ATRAC differs from some other codecs in that psychoacoustic principles are applied to both the bit allocation and the time-frequency splitting. In that respect, both subband and transform coding techniques are used. In addition, the transform block length adapts to the audio signal's characteristics so that amplitude and time resolution can be varied between static and transient musical passages. Through this processing, the data rate is reduced by 4/5. The ATRAC encoding algorithm can be considered in three parts: time-frequency analysis, bit allocation, and quantization of spectral components. The analysis portion of the algorithm decomposes the signal into spectral coefficients grouped into BFUs that emulate critical bands. The bit allocation portion of the algorithm divides available bits between the BFUs, allocating more bits to perceptually sensitive units. The quantization portion of the algorithm quantizes each spectral coefficient to the specified word length.

FIG. 18 The ATRAC encoder time-frequency analysis block contains QMF filter banks and MDCT transforms to analyze the signal.

The time-frequency analysis, shown in FIG. 18, uses subband and transform coding techniques. Two quadrature mirror filters (QMFs) divide the input signal into three subbands: low (0 Hz to 5.5125 kHz), medium (5.5125 kHz to 11.025 kHz), and high (11.025 kHz to 22.05 kHz). The QMF banks ensure that time-domain aliasing caused by the subband decomposition will be canceled during reconstruction. Following splitting, contents are examined to determine the length of block durations. Signals in each of these bands are then placed in the frequency domain with the MDCT algorithm. The MDCT allows up to a 50% overlap between adjacent time-domain windows; this maintains frequency resolution at critical sampling. A total of 512 coefficients are output, with 128 spectra in the low band, 128 spectra in the mid band, and 256 spectra in the high band.

Transform coders must balance frequency resolution with temporal resolution. A long block size achieves high frequency resolution and quantization noise is readily masked by simultaneous masking; this is appropriate for a steady-state signal. However, transient signals require temporal resolution, otherwise quantization noise will be spread in time over the block of samples; a pre-echo can be audible prior to the onset of the transient masker. Thus, instead of a fixed transform block length, the ATRAC algorithm adaptively performs nonuniform time splitting with blocks that vary according to the audio program content.

Provided data —
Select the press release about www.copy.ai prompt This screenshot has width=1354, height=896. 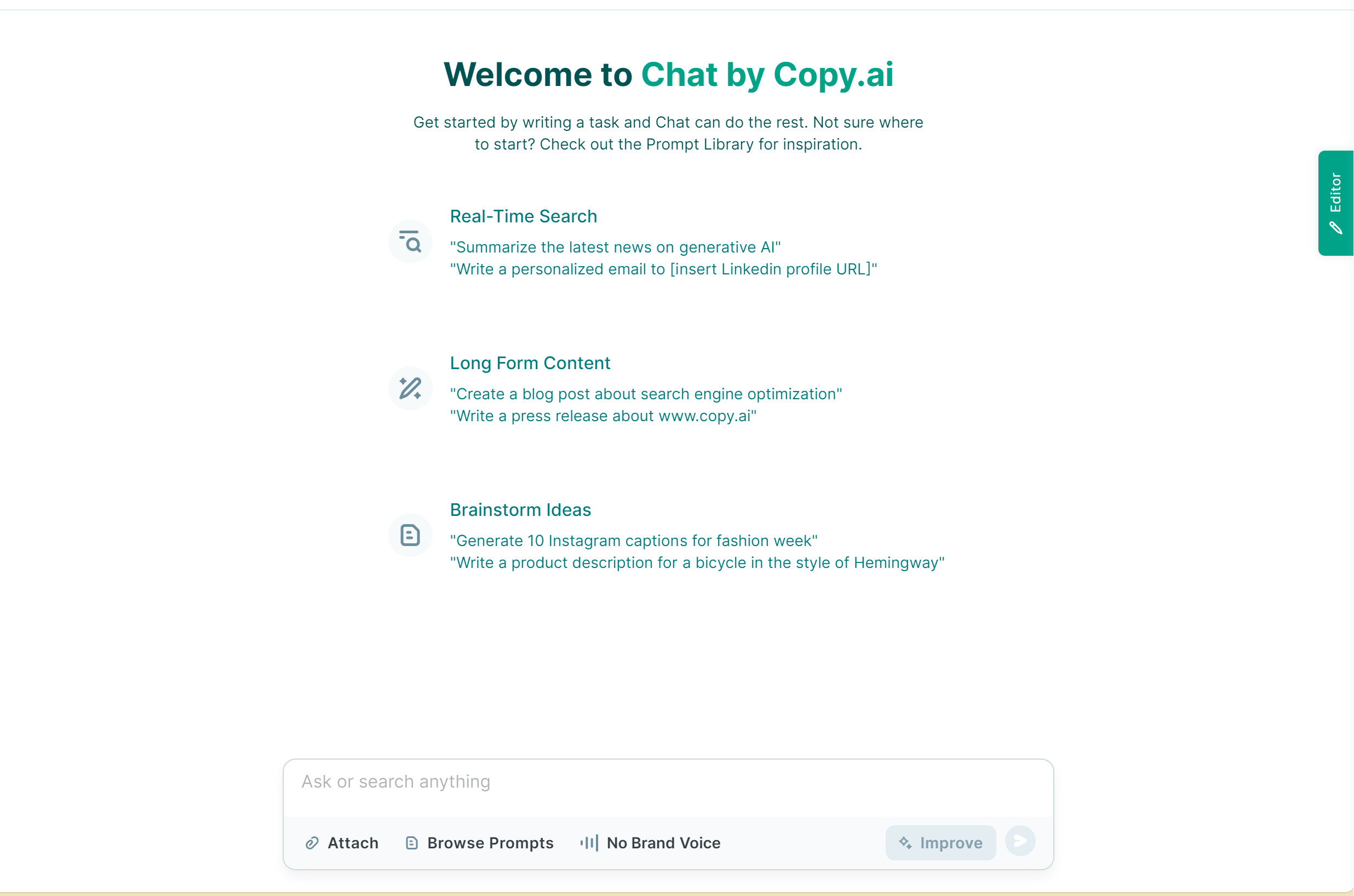pos(603,416)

Work to complete —
[a] According to the ATRAC passage, by how much does its processing reduce the data rate?
[b] Translate this sentence from the ATRAC passage into Spanish: "Transform coders must balance frequency resolution with temporal resolution."
[c] Pick up the ATRAC passage after its final sentence and keep writing it.
This data comes from a source separate from the ATRAC passage.

Written responses —
[a] By 4/5.

[b] Los codificadores por transformada deben equilibrar la resolución en frecuencia con la resolución temporal.

[c]
Two modes are used: long mode (11.6 ms in the high-, medium-, and low-frequency bands) and short mode (1.45 ms in the high-frequency band, and 2.9 ms in the mid- and low-frequency bands). The long block mode yields a narrow frequency band, and the short block mode yields wider frequency bands, trading time and frequency resolution as required by the audio signal. Specifically, transient attacks prompt a decrease in block duration (to 1.45 ms or 2.9 ms), and a more slowly changing program promotes an increase in block duration (to 11.6 ms). Block duration is interactive with frequency bandwidth; longer block durations permit selection of narrower frequency bands and greater resolution. This time splitting is based on the effect of temporal pre-masking (backward masking) in which tones sounding close in time exhibit masking properties.

Normally, the long mode provides good frequency resolution. However, with transients, quantization noise is spread over the entire signal block and the initial quantization noise is not masked. Thus, when a transient is detected, the algorithm switches to the short mode.

Because the noise is limited to a short duration before the onset of the transient, it is masked by pre-masking.

Because of its greater extent, post-masking (forward masking) can be relied on to mask any signal decay in the long mode. The block size mode can be selected independently for each band. For example, a long block mode might be selected in the low-frequency band, and short modes in the mid- and high-frequency bands.

The MDCT frequency domain coefficients are then grouped into 52 BFUs; each contains a fixed number of coefficients. As noted, in the long mode, each unit conveys 11.6 ms of a narrow frequency band, and in the short mode each block conveys 1.45 ms or 2.9 ms of a wider frequency band. Fifty-two nonuniform BFUs are present across the frequency range; there are more BFUs at low frequencies, and fewer at high frequencies. This nonlinear division is based on the concept of critical bands. In the ATRAC model, for example, the band centered at 150 Hz is 100 Hz wide, the band at 1 kHz is 160 Hz wide, and the band at 10.5 kHz is 2500 Hz wide. These widths reflect the ear's decreasing sensitivity to high frequencies.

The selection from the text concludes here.